The end of the project

The main reason I've stopped working on the game is that I've realised the limitations of the engine I was working on. For the entirety of the project I was working in Construct 2, an engine that I've mastered along the years, but it presents me no use case as it has a lot of limitations, plus the fact that it's over a decade old now. Even for it's new version, Construct 3, still have no flexibility enough to make this project possible.

The thing that I wanted to added after this version was shadows. A way to darken the underground blocks, so I can start adding ores and caves, as well as torches and lighting. The thing is, there is no way of implementing that the way I wanted. I wanted it to be dynamic, like if a broke the ceiling of a cave, it would immediately reveal the cave slightly as the skylight make its way inside the cave.

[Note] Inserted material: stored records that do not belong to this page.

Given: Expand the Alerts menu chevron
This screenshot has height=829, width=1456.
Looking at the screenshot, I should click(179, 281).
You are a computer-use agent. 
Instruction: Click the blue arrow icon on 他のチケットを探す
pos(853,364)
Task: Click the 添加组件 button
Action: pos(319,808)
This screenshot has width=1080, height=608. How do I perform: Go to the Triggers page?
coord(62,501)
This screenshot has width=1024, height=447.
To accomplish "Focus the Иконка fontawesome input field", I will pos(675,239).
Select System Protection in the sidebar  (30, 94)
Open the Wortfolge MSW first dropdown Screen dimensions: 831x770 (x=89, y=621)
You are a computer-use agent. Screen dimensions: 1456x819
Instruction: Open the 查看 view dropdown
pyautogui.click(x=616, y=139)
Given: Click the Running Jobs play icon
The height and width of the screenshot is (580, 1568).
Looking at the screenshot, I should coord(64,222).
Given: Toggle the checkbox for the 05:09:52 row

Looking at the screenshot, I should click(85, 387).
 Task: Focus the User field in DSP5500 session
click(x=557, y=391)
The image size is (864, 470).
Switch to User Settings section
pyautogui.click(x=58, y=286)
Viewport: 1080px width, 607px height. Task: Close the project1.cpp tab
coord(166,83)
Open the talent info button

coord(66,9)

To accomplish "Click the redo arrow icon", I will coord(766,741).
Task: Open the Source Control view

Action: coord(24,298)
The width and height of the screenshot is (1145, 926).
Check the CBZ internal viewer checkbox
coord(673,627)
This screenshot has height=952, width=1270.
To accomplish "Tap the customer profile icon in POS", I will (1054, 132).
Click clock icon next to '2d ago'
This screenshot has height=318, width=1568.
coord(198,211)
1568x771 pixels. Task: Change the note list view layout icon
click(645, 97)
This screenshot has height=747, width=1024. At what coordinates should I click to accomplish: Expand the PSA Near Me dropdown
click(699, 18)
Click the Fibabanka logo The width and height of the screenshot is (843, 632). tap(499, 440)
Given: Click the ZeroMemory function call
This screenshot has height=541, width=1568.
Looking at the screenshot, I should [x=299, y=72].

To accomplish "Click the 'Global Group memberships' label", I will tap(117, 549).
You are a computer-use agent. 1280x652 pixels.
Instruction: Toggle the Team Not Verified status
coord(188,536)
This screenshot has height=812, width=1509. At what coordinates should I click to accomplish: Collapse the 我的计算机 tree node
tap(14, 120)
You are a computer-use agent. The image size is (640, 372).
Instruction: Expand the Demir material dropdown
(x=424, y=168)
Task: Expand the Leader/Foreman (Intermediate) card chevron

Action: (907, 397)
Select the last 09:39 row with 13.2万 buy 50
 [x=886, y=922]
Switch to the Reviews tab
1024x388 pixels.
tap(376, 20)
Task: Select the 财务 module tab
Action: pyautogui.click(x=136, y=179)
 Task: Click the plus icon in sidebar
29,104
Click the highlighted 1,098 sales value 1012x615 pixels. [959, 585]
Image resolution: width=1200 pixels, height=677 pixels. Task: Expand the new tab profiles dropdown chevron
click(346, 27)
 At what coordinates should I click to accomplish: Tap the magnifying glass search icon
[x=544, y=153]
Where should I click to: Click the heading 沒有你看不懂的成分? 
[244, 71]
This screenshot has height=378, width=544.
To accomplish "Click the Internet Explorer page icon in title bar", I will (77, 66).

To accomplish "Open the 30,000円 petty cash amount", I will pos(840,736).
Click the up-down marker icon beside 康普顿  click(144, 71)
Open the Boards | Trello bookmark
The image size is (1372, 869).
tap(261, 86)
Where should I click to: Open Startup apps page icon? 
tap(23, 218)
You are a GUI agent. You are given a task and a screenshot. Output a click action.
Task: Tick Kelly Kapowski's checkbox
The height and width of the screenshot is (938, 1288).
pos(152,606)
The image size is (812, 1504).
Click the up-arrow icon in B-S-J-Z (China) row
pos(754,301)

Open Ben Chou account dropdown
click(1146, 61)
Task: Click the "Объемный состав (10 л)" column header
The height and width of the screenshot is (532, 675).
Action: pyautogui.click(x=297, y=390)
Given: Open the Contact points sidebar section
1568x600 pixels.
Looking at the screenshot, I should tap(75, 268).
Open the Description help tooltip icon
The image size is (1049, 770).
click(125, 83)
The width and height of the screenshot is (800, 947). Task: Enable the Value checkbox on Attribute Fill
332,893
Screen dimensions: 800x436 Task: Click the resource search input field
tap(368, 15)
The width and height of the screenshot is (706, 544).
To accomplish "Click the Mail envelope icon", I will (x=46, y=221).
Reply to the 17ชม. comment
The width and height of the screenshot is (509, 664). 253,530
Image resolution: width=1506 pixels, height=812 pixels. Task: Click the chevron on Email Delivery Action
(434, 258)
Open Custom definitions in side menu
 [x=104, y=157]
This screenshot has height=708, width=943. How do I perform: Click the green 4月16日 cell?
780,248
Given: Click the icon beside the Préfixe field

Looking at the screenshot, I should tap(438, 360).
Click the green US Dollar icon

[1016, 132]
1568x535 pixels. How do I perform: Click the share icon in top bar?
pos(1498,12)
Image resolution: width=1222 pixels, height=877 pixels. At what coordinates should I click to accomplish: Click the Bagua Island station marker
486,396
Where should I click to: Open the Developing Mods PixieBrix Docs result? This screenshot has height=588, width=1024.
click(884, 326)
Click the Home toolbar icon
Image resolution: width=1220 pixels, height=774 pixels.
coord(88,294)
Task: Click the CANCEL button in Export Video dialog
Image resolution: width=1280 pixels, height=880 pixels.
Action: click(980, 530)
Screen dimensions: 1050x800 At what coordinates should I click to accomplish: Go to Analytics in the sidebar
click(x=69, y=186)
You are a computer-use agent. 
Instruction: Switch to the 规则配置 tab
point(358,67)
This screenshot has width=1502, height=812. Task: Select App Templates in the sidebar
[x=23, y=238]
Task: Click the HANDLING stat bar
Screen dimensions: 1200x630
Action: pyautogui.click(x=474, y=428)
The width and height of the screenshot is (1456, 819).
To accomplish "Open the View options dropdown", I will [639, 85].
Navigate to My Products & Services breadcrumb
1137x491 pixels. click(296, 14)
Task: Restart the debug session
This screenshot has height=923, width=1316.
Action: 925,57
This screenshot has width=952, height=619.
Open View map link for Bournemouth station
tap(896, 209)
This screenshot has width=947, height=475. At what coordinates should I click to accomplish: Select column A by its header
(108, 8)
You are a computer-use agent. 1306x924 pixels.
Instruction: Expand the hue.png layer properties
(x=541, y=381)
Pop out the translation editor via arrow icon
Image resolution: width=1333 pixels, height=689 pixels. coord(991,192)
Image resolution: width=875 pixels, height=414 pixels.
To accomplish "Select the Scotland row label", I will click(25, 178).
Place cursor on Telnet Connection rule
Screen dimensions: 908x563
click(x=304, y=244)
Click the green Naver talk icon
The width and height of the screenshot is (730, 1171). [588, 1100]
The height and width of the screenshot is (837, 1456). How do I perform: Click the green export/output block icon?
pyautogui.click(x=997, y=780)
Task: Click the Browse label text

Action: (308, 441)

The tile-set object on Construct 2 provides no control over every block inside it. I can only set and unset a tile there and that's why it is so performant, it has nothing to do with those blocks. However, I needed the control in order to make lighting work, because I need to update the blocks individually and fast for the light calculation. So here I've hit a brick-wall and decided to stop working in the project all together. Skill issue? Strongly agree, I could do this project much better today, but I would probably hit the same problem but in another aspect of the game if I keep on the same engine.

It was fun while it lasted, I've learned a lot of things about procedural generation and algorithms that I use to this day in my personal projects.